Они едва поспевали за псом.
Случалось, что собака убегала вперед, и тогда Эдик, нервы которого были взвинчены до предела, впадал в истерику. Однако собака вновь откуда-то появлялась, сообщая о себе глухим рычанием.
Они еще не знали, что поисковый отряд из пятидесяти автоматчиков с горным мастером, знающим эти выработки, идет по их следу, стремительно сокращая расстояние. Боясь потерять собаку из виду, беглецы не заметили, что оставляют следы в толстом слое каменной пыли…
Внезапно собака юркнула вбок и заскулила откуда-то из-за стены. Сколько беглецы ни старались, они не могли обнаружить в стене проход. Бармин извлек из коробки последнюю спичку и оторвал от своей промасленной куртки приличный кусок.
– Последняя спичка, – пробурчал он.
– Последняя? – возопил Эдик. – Значит, конец?! Собака предала нас!
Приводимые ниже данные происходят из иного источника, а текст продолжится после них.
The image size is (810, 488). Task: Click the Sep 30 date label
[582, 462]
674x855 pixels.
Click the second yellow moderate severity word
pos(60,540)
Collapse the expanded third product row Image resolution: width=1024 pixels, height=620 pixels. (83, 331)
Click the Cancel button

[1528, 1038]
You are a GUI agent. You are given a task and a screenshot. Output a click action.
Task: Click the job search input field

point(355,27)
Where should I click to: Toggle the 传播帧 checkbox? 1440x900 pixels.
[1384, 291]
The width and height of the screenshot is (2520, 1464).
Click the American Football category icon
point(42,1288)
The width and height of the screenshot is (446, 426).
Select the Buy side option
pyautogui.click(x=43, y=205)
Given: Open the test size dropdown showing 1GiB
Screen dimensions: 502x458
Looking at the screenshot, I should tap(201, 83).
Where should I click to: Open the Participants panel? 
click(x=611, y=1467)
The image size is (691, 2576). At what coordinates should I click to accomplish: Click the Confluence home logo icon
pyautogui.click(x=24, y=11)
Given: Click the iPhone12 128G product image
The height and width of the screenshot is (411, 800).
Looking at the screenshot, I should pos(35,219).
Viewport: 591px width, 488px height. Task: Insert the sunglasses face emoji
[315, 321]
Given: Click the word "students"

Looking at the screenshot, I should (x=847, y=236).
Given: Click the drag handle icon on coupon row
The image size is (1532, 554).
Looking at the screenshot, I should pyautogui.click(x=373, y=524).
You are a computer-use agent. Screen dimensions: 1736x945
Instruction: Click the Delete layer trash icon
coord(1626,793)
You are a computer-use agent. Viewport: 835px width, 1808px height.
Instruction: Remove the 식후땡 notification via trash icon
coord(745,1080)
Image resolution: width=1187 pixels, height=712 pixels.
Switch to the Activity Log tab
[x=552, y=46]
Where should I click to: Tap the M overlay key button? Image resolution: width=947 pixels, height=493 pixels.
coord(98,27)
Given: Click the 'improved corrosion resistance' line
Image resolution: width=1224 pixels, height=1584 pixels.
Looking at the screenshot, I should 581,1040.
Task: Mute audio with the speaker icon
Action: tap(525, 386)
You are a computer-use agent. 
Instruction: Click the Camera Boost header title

А еще друг человека! Вероломная тварь!
Артист в отчаянии заметался по подземелью, вопя что-то невразумительное и хватая себя за волосы.
Бармин чиркнул спичкой и, ловя углом промасленной материи язычок пламени, зажег факел. А в голосе Эдика появились бабьи воющие нотки. Подойдя к Артисту, Бармин со звоном приложил свою заскорузлую ладонь к его дряблой щеке.
Вой оборвался.
– Тебе надо было петь в опере! – сказал Бармин…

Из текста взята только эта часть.